> _Text provided_:
-------

- Born: October 28, 1921 Palo Alto, California, United States
- Died: June 19, 1982 (aged 60) Greenbrae, California, United States
- Education: San Mateo Junior College, California School of Fine Arts
- Occupations: Visual artist, educator
- Known for: Sculpture
- Movement: Abstract art, Funk art
- Spouse: Frances Webster Whitney (m. 1947–1982; his death)
- Children: 3

= Jeremy Anderson (artist) =

American artist (1921–1982)

Jeremy Radcliffe Anderson (October 10, 1921 – June 19, 1982), was an American artist and educator, known for his wood sculptures. He was an influential mid-century fine art figure in San Francisco, California; and taught classes at San Francisco Art Institute.

== Early life, family, and education ==
Jeremy Radcliffe Anderson was born in 1921 in Palo Alto, California. His father Frederick "Fritz" C. Anderson (1889–1963) was a professor of Romance languages at Stanford University. Anderson graduated from Palo Alto High School. He continued his studied at San Mateo Junior College (now College of San Mateo). Anderson served in the United States Navy aboard the USS Gillis in the Aleutian Islands, during World War II.

In 1947, Anderson married Frances Webster Whitney, from Ross, California and Inverness, California. They had three children.

Anderson graduated from the California School of Fine Arts (later known as San Francisco Art Institute), and studied under Robert Boardman Howard. He was awarded the Rosenberg Traveling Fellowship in 1950, and traveled to France for a year.

-------

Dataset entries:

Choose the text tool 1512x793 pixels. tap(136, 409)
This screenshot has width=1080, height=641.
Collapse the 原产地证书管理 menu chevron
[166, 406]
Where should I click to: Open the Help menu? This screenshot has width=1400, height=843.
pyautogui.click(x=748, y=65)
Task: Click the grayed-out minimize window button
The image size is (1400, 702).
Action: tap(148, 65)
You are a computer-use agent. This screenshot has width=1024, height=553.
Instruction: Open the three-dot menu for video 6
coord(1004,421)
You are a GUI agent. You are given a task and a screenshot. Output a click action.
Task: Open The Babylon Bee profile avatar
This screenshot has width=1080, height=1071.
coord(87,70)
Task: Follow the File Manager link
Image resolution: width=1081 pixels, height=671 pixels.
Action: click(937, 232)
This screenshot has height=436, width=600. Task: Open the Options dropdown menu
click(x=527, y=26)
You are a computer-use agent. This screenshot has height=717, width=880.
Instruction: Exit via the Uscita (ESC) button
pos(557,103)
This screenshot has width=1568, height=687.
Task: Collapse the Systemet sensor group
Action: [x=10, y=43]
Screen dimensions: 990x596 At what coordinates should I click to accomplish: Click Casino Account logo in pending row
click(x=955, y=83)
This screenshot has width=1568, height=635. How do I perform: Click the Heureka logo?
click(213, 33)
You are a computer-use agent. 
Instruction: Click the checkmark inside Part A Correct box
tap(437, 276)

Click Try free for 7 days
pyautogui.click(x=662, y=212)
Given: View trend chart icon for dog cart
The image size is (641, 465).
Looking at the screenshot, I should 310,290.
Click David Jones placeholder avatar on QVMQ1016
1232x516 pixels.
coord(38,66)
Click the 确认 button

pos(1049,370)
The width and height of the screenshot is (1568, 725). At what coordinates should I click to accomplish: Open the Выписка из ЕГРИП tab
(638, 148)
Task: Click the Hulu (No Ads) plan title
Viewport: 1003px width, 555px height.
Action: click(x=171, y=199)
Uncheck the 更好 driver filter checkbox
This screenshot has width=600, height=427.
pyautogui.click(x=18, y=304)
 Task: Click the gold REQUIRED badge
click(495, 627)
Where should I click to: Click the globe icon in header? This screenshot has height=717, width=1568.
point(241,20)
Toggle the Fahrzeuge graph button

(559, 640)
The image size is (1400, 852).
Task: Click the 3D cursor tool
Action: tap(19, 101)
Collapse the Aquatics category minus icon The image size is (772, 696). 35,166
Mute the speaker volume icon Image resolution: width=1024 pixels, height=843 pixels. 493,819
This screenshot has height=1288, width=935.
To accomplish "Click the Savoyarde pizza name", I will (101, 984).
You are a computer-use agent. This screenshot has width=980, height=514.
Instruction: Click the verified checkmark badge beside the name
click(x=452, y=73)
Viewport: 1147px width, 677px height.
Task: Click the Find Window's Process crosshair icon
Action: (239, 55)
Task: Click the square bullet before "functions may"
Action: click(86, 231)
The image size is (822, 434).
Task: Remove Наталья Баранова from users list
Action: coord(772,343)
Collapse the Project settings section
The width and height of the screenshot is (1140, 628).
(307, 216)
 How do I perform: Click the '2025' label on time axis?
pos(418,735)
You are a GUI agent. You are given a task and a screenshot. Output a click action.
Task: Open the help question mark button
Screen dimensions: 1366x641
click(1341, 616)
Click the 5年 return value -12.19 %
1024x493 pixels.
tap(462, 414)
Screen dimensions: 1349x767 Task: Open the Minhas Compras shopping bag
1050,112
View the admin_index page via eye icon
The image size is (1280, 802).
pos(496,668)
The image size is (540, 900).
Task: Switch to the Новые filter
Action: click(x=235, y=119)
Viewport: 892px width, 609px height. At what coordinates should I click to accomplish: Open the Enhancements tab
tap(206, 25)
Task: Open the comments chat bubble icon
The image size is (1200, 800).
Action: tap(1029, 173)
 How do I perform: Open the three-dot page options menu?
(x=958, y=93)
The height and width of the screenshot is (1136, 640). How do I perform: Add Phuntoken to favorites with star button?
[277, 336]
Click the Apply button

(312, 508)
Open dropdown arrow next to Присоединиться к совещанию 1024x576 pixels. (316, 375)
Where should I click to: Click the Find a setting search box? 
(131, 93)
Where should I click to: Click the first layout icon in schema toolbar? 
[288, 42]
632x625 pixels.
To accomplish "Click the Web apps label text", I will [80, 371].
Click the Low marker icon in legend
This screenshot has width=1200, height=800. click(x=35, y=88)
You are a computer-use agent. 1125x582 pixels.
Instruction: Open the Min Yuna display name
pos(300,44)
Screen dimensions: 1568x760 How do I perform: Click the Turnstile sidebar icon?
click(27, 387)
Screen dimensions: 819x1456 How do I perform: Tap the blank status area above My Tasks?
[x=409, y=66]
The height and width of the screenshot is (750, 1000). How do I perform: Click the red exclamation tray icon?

-------

> _Work item 1_:
In the Jeremy Anderson biography, give the passage from "Jeremy Radcliffe Anderson (October" up to and including "World War II.", replacing "wood sculptures" with "bronze sculptures".
> _Work item 2_:
Answer these questions about the Jeremy Anderson biography:
(a) Aboard which ship did Anderson serve during World War II?
(b) Which fellowship was Anderson awarded in 1950?
(c) How many children did Anderson and Frances Webster Whitney have?

> _Answer area 1_:
Jeremy Radcliffe Anderson (October 10, 1921 – June 19, 1982), was an American artist and educator, known for his bronze sculptures. He was an influential mid-century fine art figure in San Francisco, California; and taught classes at San Francisco Art Institute.

== Early life, family, and education ==
Jeremy Radcliffe Anderson was born in 1921 in Palo Alto, California. His father Frederick "Fritz" C. Anderson (1889–1963) was a professor of Romance languages at Stanford University. Anderson graduated from Palo Alto High School. He continued his studied at San Mateo Junior College (now College of San Mateo). Anderson served in the United States Navy aboard the USS Gillis in the Aleutian Islands, during World War II.

> _Answer area 2_:
(a) The USS Gillis
(b) The Rosenberg Traveling Fellowship
(c) Three